Reading text =>
.....
Skip to content

Indexing & Maintenance Guide

This guide covers how Tessera indexes your projects, what gets indexed, and how to maintain indexes over time.

What Gets Indexed

Tessera indexes three categories of content: code files, documents, and media assets.

Code Files

Supported languages are parsed via tree-sitter into symbols, references, and edges:

  • PHP — functions, classes, methods, properties, interfaces, traits, and hooks
  • TypeScript — functions, classes, methods, interfaces, type aliases, enums
  • JavaScript — same as TypeScript (.js and .jsx files)
  • Python — functions, classes, methods, async definitions
  • Swift — classes, structs, enums, functions, methods

Each symbol is extracted with its scope, type, and dependencies. References (function calls, imports, inheritance) are cross-linked into a dependency graph.

Code files are split into AST-aware chunks using the cAST (Code-Aware Structural) chunker:

  • Definition nodes (functions, classes) become their own chunks
  • Non-definition nodes (module-level code) are merged up to a 512-character budget
  • Each chunk is tagged with its AST type and line range
  • Chunks are then embedded (if an embedding endpoint is configured)
.....
Supplied entries =>
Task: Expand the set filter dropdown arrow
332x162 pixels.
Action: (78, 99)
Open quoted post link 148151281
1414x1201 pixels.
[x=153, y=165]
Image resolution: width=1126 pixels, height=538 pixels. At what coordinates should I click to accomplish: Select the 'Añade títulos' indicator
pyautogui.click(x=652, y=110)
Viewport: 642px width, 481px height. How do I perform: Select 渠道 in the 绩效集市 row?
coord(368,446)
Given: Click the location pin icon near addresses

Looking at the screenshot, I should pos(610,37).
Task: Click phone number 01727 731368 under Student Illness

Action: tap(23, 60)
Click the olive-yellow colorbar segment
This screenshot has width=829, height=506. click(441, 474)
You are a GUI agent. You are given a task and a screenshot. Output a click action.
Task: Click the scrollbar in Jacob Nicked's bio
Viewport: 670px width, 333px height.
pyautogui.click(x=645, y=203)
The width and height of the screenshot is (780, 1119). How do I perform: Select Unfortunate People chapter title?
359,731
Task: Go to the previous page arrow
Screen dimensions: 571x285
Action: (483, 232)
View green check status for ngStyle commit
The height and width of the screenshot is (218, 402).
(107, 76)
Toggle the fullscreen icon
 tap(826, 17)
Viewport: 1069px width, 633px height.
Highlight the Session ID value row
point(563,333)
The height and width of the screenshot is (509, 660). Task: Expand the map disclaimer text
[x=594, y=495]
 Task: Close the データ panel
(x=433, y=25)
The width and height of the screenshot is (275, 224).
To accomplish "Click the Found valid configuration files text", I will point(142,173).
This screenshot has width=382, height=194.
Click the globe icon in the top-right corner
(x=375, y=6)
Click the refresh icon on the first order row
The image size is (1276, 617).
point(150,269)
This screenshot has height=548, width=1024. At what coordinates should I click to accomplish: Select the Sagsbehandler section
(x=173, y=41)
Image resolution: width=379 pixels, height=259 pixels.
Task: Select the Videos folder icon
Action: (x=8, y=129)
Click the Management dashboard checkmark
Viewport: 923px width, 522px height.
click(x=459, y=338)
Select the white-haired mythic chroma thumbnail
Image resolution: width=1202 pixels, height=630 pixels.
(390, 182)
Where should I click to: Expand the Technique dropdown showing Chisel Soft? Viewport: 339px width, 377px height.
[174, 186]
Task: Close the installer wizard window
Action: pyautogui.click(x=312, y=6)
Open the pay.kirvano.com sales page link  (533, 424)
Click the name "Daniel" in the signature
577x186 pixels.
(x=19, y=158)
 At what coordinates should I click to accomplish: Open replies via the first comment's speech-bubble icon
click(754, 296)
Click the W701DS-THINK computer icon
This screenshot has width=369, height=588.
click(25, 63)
.....
About this task => Continue the Tessera indexing and maintenance guide, starting after its final line about chunks being embedded.

Answer space =>
Document Files

Documents are chunked by their structure, not line-based:

Format Chunking Strategy
Markdown Break-point algorithm — scores split points (headers, code fences, blank lines, list items, HRs) with distance decay; 15% overlap between chunks; never splits inside fenced code blocks
PDF Text extraction via pymupdf4llm, then break-point chunking (same as Markdown)
YAML / JSON By key-path (e.g., config.database.host) — respects nesting
HTML / XML Tag stripping + plaintext chunking — preserves semantic structure
Plaintext (.txt, .rst, .csv, .log, .ini, .cfg, .toml, .conf, etc.) Line-based chunking

Media & Binary Assets

Assets are not extracted for content. Instead, their metadata is indexed:

  • Images (PNG, JPEG, GIF, BMP) — filename, path, MIME type, dimensions, file size
  • SVG — indexed both as XML document and as image asset
  • Video (MP4, WebM, MOV, etc.) — filename, path, MIME type, duration (if extractable), file size
  • Audio (MP3, WAV, FLAC, etc.) — filename, path, MIME type, duration, file size
  • Fonts (TTF, OTF, WOFF, etc.) — filename, path, MIME type, file size
  • Archives (ZIP, TAR, GZ, etc.) — filename, path, MIME type, file size

Assets are searchable by name, path, MIME type, and can be filtered in search results via source_type: "asset".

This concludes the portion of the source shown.